══ DATA FOR THIS TASK

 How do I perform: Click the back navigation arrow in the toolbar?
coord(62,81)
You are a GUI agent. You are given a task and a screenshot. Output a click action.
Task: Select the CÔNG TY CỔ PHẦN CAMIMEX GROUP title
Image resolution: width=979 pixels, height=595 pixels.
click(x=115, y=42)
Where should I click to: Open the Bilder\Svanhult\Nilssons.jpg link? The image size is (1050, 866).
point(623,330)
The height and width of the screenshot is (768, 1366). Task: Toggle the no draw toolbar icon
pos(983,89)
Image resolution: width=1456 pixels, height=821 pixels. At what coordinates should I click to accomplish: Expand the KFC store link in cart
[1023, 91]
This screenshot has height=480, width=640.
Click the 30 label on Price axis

════

WORK REQUEST:
Print every record above exactly as it appears.

RESPONSE:
 How do I perform: Click the back navigation arrow in the toolbar?
coord(62,81)
You are a GUI agent. You are given a task and a screenshot. Output a click action.
Task: Select the CÔNG TY CỔ PHẦN CAMIMEX GROUP title
Image resolution: width=979 pixels, height=595 pixels.
click(x=115, y=42)
Where should I click to: Open the Bilder\Svanhult\Nilssons.jpg link? The image size is (1050, 866).
point(623,330)
The height and width of the screenshot is (768, 1366). Task: Toggle the no draw toolbar icon
pos(983,89)
Image resolution: width=1456 pixels, height=821 pixels. At what coordinates should I click to accomplish: Expand the KFC store link in cart
[1023, 91]
This screenshot has height=480, width=640.
Click the 30 label on Price axis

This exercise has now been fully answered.